EXERCISE DESCRIPTION:
Every record that follows must be set down word for word.
Content starts
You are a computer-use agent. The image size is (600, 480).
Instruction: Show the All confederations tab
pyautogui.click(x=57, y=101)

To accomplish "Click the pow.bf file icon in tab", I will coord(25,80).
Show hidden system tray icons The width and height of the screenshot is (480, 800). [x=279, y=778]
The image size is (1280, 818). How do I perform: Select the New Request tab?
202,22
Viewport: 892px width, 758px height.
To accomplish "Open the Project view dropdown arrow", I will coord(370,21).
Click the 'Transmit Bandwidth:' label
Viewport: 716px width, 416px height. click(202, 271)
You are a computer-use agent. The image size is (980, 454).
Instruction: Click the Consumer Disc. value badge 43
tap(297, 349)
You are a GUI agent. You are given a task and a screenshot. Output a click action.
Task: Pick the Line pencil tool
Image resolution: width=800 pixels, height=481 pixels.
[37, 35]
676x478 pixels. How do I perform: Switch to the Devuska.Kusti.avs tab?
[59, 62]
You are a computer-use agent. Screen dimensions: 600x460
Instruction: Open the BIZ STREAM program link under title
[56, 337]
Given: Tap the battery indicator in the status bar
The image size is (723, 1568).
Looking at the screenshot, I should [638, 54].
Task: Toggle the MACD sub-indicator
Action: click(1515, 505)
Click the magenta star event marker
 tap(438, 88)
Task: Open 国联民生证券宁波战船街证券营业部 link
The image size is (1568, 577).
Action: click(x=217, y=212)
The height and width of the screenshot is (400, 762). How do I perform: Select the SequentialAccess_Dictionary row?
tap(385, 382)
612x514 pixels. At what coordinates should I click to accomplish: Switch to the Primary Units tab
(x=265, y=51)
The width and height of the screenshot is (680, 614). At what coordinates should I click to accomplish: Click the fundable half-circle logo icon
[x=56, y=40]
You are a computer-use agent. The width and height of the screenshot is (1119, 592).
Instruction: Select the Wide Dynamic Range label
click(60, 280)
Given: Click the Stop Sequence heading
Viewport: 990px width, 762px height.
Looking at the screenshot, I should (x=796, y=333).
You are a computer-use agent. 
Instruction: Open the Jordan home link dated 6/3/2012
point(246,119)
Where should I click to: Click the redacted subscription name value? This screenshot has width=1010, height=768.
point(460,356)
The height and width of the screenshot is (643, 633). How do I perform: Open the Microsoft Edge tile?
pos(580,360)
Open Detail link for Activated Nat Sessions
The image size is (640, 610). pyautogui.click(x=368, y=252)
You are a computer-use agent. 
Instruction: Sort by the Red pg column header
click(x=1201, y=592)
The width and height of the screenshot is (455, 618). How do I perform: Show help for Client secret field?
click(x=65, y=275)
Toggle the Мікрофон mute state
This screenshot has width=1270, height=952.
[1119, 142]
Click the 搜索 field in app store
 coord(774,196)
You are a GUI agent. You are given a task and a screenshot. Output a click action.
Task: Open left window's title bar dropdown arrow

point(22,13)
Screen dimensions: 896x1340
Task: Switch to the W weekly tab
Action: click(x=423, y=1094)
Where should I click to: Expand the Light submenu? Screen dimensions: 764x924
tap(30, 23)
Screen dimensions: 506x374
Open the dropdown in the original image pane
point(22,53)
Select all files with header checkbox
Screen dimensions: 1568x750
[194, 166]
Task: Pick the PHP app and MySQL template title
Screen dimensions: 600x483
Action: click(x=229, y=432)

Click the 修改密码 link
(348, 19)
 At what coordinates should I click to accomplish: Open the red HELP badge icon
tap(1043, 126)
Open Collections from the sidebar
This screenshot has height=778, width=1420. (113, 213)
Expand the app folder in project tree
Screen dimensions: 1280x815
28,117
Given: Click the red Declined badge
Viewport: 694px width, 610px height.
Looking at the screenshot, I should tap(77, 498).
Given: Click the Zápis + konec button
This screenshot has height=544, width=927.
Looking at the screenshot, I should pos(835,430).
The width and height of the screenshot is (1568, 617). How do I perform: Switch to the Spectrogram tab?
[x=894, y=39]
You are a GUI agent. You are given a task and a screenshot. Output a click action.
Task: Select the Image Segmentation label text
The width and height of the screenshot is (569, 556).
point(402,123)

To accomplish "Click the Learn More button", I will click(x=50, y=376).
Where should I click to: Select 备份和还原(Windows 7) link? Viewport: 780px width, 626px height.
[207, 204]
Content ends
TASK ANSWER:
You are a computer-use agent. The image size is (600, 480).
Instruction: Show the All confederations tab
pyautogui.click(x=57, y=101)

To accomplish "Click the pow.bf file icon in tab", I will coord(25,80).
Show hidden system tray icons The width and height of the screenshot is (480, 800). [x=279, y=778]
The image size is (1280, 818). How do I perform: Select the New Request tab?
202,22
Viewport: 892px width, 758px height.
To accomplish "Open the Project view dropdown arrow", I will coord(370,21).
Click the 'Transmit Bandwidth:' label
Viewport: 716px width, 416px height. click(202, 271)
You are a computer-use agent. The image size is (980, 454).
Instruction: Click the Consumer Disc. value badge 43
tap(297, 349)
You are a GUI agent. You are given a task and a screenshot. Output a click action.
Task: Pick the Line pencil tool
Image resolution: width=800 pixels, height=481 pixels.
[37, 35]
676x478 pixels. How do I perform: Switch to the Devuska.Kusti.avs tab?
[59, 62]
You are a computer-use agent. Screen dimensions: 600x460
Instruction: Open the BIZ STREAM program link under title
[56, 337]
Given: Tap the battery indicator in the status bar
The image size is (723, 1568).
Looking at the screenshot, I should [638, 54].
Task: Toggle the MACD sub-indicator
Action: click(1515, 505)
Click the magenta star event marker
 tap(438, 88)
Task: Open 国联民生证券宁波战船街证券营业部 link
The image size is (1568, 577).
Action: click(x=217, y=212)
The height and width of the screenshot is (400, 762). How do I perform: Select the SequentialAccess_Dictionary row?
tap(385, 382)
612x514 pixels. At what coordinates should I click to accomplish: Switch to the Primary Units tab
(x=265, y=51)
The width and height of the screenshot is (680, 614). At what coordinates should I click to accomplish: Click the fundable half-circle logo icon
[x=56, y=40]
You are a computer-use agent. The width and height of the screenshot is (1119, 592).
Instruction: Select the Wide Dynamic Range label
click(60, 280)
Given: Click the Stop Sequence heading
Viewport: 990px width, 762px height.
Looking at the screenshot, I should (x=796, y=333).
You are a computer-use agent. 
Instruction: Open the Jordan home link dated 6/3/2012
point(246,119)
Where should I click to: Click the redacted subscription name value? This screenshot has width=1010, height=768.
point(460,356)
The height and width of the screenshot is (643, 633). How do I perform: Open the Microsoft Edge tile?
pos(580,360)
Open Detail link for Activated Nat Sessions
The image size is (640, 610). pyautogui.click(x=368, y=252)
You are a computer-use agent. 
Instruction: Sort by the Red pg column header
click(x=1201, y=592)
The width and height of the screenshot is (455, 618). How do I perform: Show help for Client secret field?
click(x=65, y=275)
Toggle the Мікрофон mute state
This screenshot has width=1270, height=952.
[1119, 142]
Click the 搜索 field in app store
 coord(774,196)
You are a GUI agent. You are given a task and a screenshot. Output a click action.
Task: Open left window's title bar dropdown arrow

point(22,13)
Screen dimensions: 896x1340
Task: Switch to the W weekly tab
Action: click(x=423, y=1094)
Where should I click to: Expand the Light submenu? Screen dimensions: 764x924
tap(30, 23)
Screen dimensions: 506x374
Open the dropdown in the original image pane
point(22,53)
Select all files with header checkbox
Screen dimensions: 1568x750
[194, 166]
Task: Pick the PHP app and MySQL template title
Screen dimensions: 600x483
Action: click(x=229, y=432)

Click the 修改密码 link
(348, 19)
 At what coordinates should I click to accomplish: Open the red HELP badge icon
tap(1043, 126)
Open Collections from the sidebar
This screenshot has height=778, width=1420. (113, 213)
Expand the app folder in project tree
Screen dimensions: 1280x815
28,117
Given: Click the red Declined badge
Viewport: 694px width, 610px height.
Looking at the screenshot, I should tap(77, 498).
Given: Click the Zápis + konec button
This screenshot has height=544, width=927.
Looking at the screenshot, I should pos(835,430).
The width and height of the screenshot is (1568, 617). How do I perform: Switch to the Spectrogram tab?
[x=894, y=39]
You are a GUI agent. You are given a task and a screenshot. Output a click action.
Task: Select the Image Segmentation label text
The width and height of the screenshot is (569, 556).
point(402,123)

To accomplish "Click the Learn More button", I will click(x=50, y=376).
Where should I click to: Select 备份和还原(Windows 7) link? Viewport: 780px width, 626px height.
[207, 204]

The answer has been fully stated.